• VOLUME 51 • © HORSES For LIFE™ Magazine
My horse is not bending. He is also holding his head to the outside, especially in canter and trot.
And he is even worse during the turns.
Decarpentry has an excellent piece in his book, Academic Equitation, which we covered in October 2005
- where he talks about the phenomenon of the horse carrying his head to the outside. Once we understand why and how, we then can understand the correlation of the problem of the horse carrying his head to the outside to problems bending.

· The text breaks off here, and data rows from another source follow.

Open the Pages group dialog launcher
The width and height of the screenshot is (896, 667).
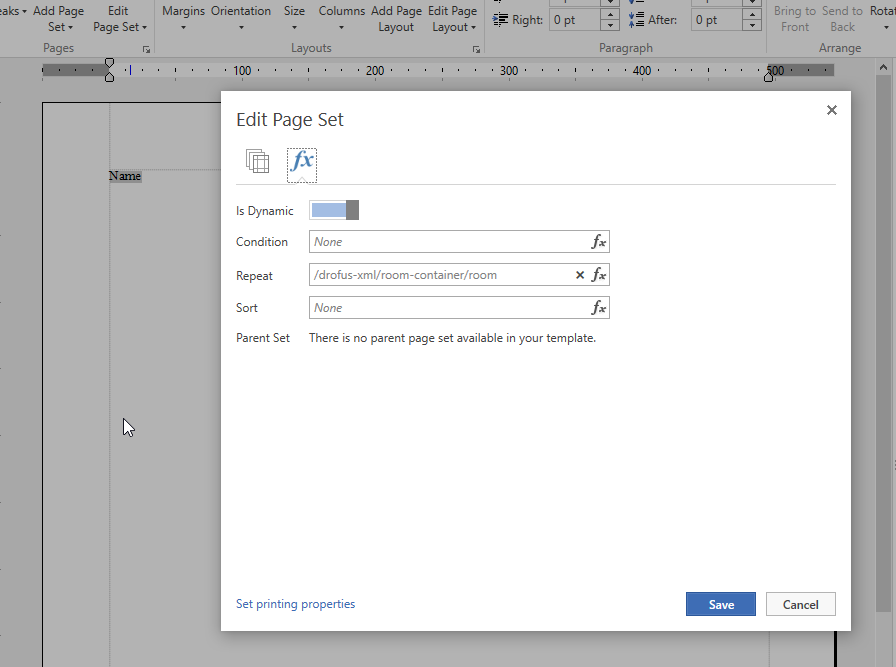(x=146, y=49)

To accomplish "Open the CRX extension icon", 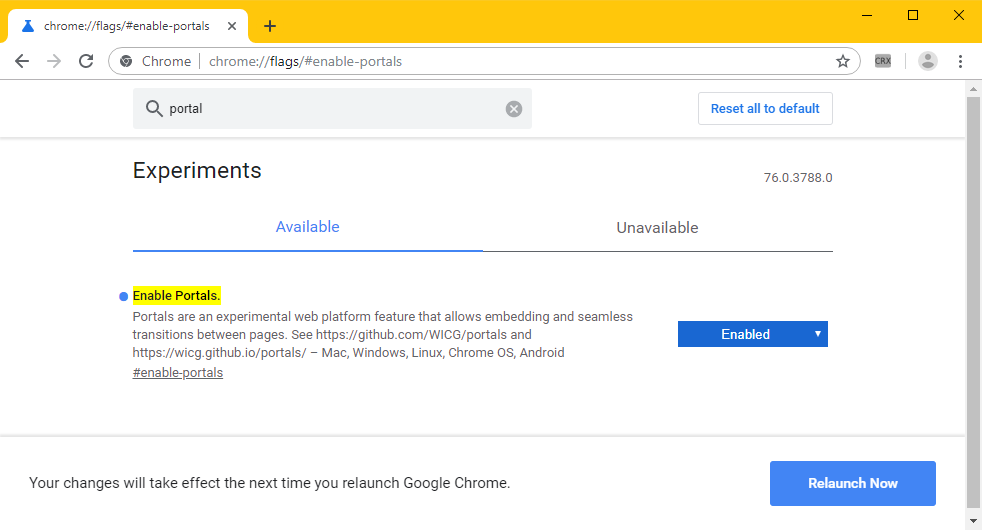I will [883, 61].
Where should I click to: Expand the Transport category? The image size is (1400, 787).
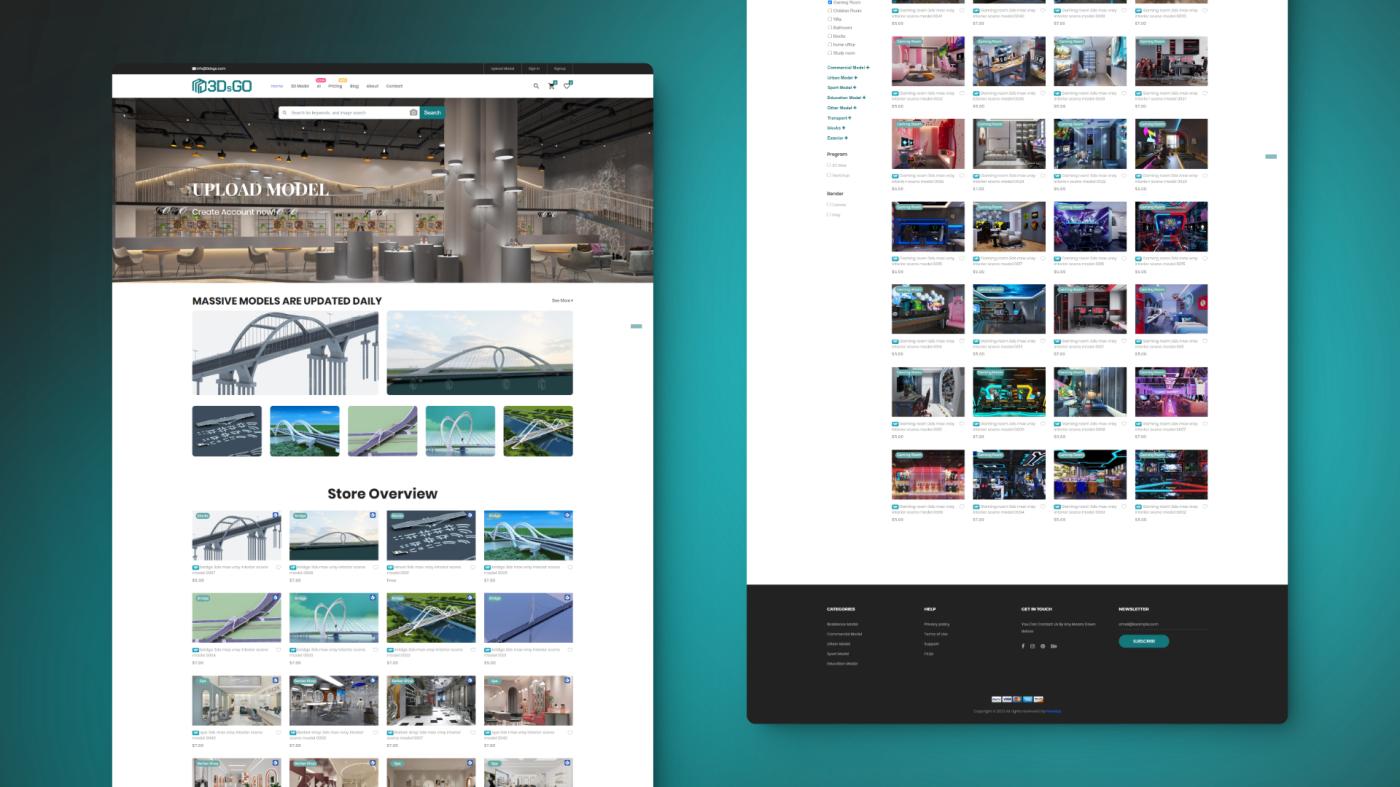tap(838, 118)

The first thing we need to understand is that this is perfectly normal. Especially in the young and/or unridden horse. The horse plays and runs and turns playing with different balance points and often doesn’t seem to care where his balance point is. Sometimes easier is just better. Careening leaning through corners is natural and normal! This also often shows up under saddle through the training process. So from the horse’s perspective he is not doing anything wrong.
Remember this is normal.
What the horse is doing, in essence, is playing motorcycle, or bicycle if you prefer. He uses his body as if it all worked on one plane and then leans, especially through the corners.
Why would he do this?
Because it is easier. It doesn’t take a lot of muscle to lock joints. The horse uses tendons and ligaments to do this, not muscle. It takes a lot more effort to use muscle instead with soft joints. It is not necessarily better for your joints, but it requires a lot less muscle. It would be the same for us. It is easier to jump up and down with our knees locked, to rely on bone to provide our support. Many riders have this fault when they dismount. They land with straight knees. But this is how accidents and injuries occur and a good trainer will make the rider aware of what he or she is doing and insist that they learn to land with joints flexed and pliable and rely on their muscles for stability and support.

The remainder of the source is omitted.